◆ To do ◆
Look below for the line with "Given: Click the 除去 X icon", then repeat it and all lines after it, exactly, minus any pictures.

◆ Data supplied ◆

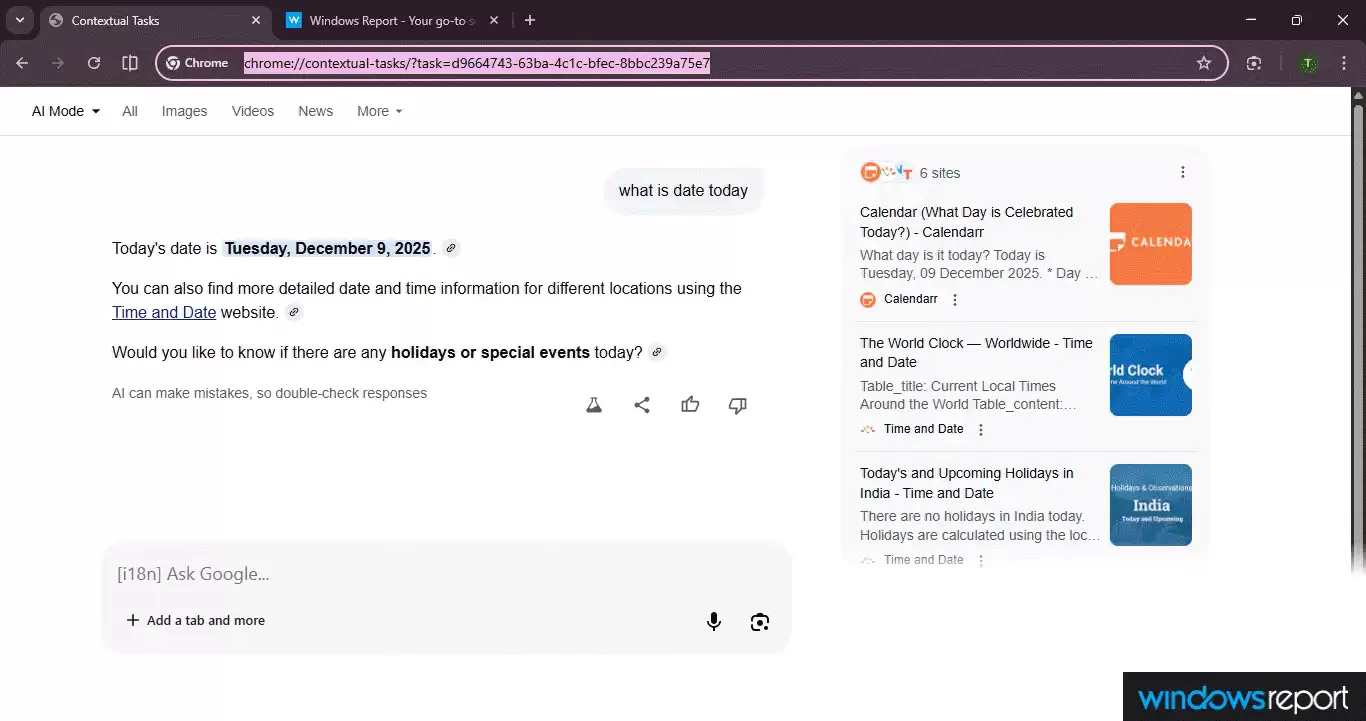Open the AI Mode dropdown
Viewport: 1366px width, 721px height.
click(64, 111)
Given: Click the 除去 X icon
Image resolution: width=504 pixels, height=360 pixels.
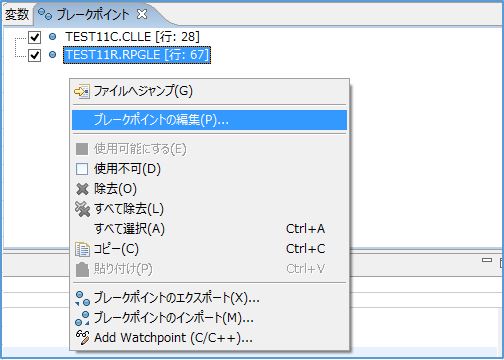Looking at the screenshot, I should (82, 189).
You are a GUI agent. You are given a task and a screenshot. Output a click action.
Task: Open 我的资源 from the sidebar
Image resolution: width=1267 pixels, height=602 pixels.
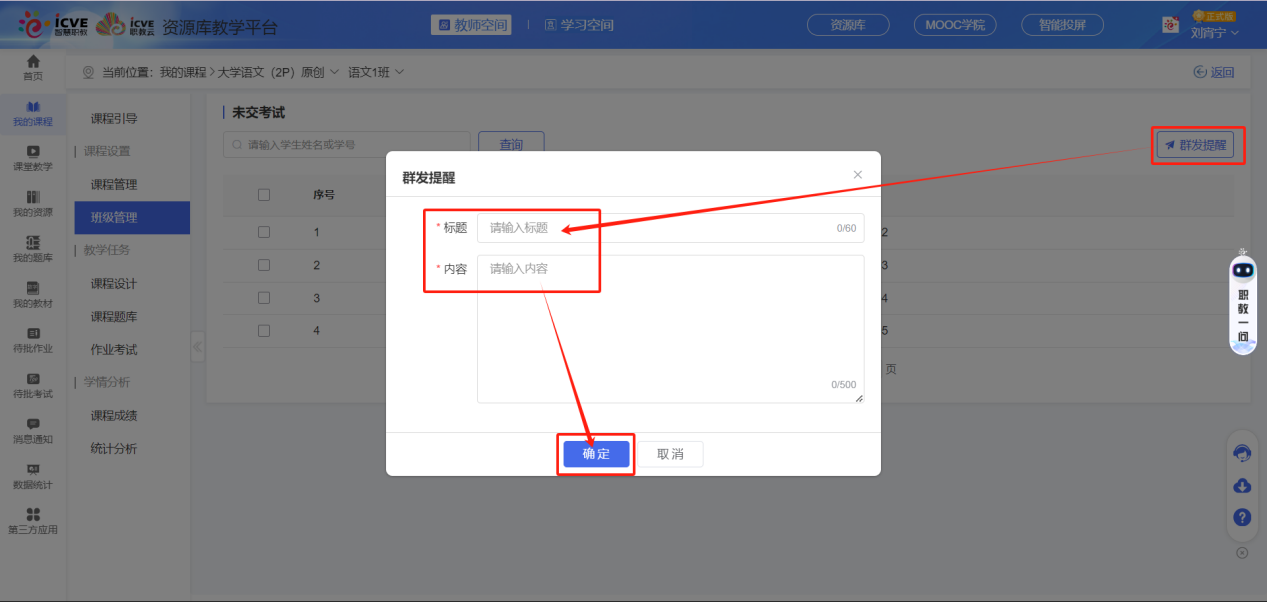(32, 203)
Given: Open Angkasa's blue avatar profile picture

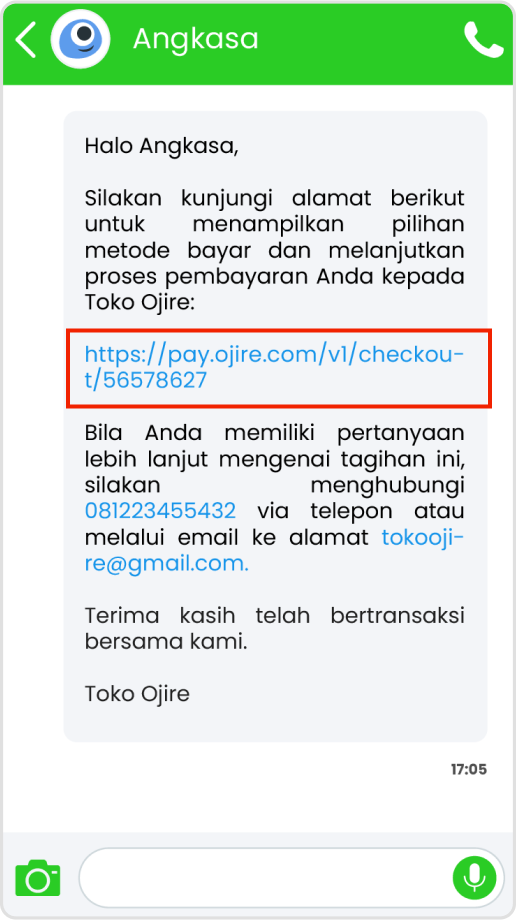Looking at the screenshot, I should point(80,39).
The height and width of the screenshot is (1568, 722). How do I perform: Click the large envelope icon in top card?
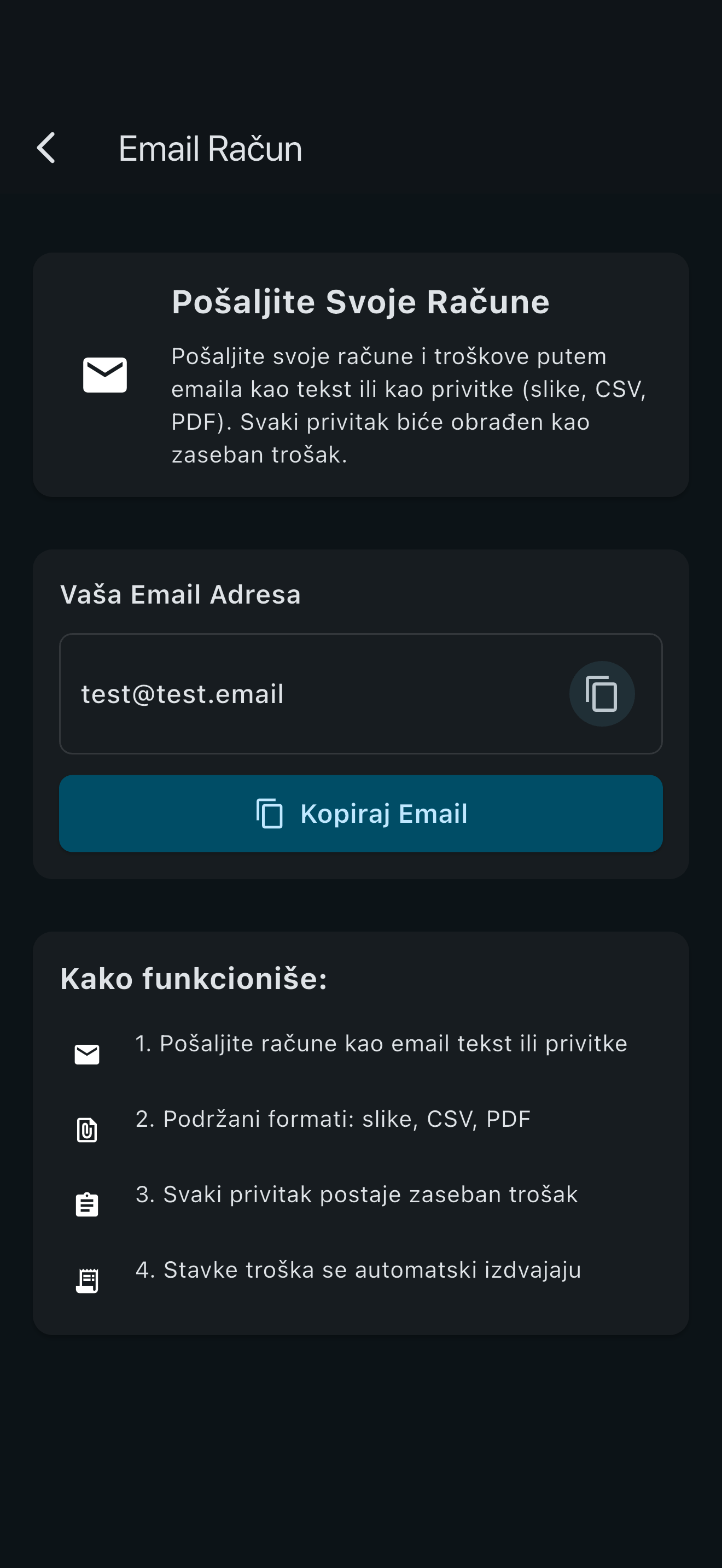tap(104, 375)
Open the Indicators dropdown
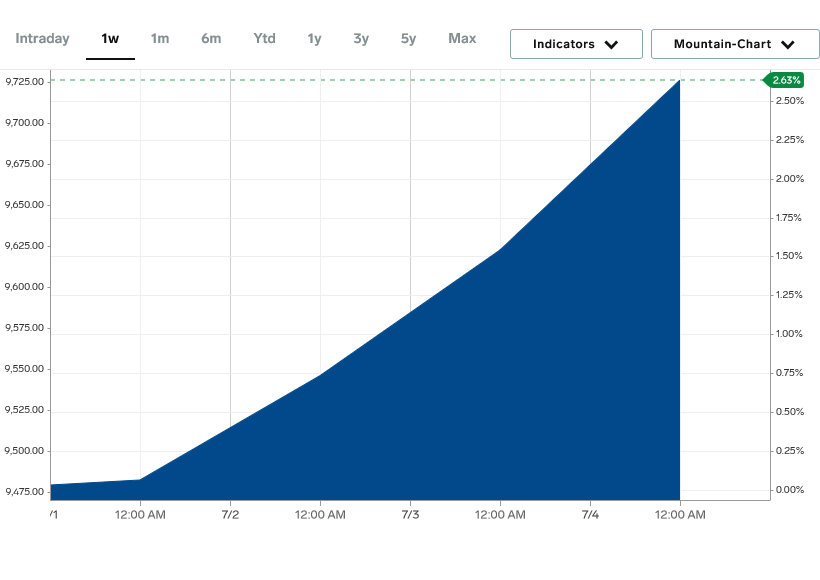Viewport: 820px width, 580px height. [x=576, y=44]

◆ Answer for the task ◆
Given: Click the 除去 X icon
Image resolution: width=504 pixels, height=360 pixels.
Looking at the screenshot, I should (82, 189).
You are a GUI agent. You are given a task and a screenshot. Output a click action.
Task: Open 我的资源 from the sidebar
Image resolution: width=1267 pixels, height=602 pixels.
(32, 203)
Given: Open Angkasa's blue avatar profile picture

Looking at the screenshot, I should point(80,39).
The height and width of the screenshot is (1568, 722). How do I perform: Click the large envelope icon in top card?
tap(104, 375)
Open the Indicators dropdown
Viewport: 820px width, 580px height. [x=576, y=44]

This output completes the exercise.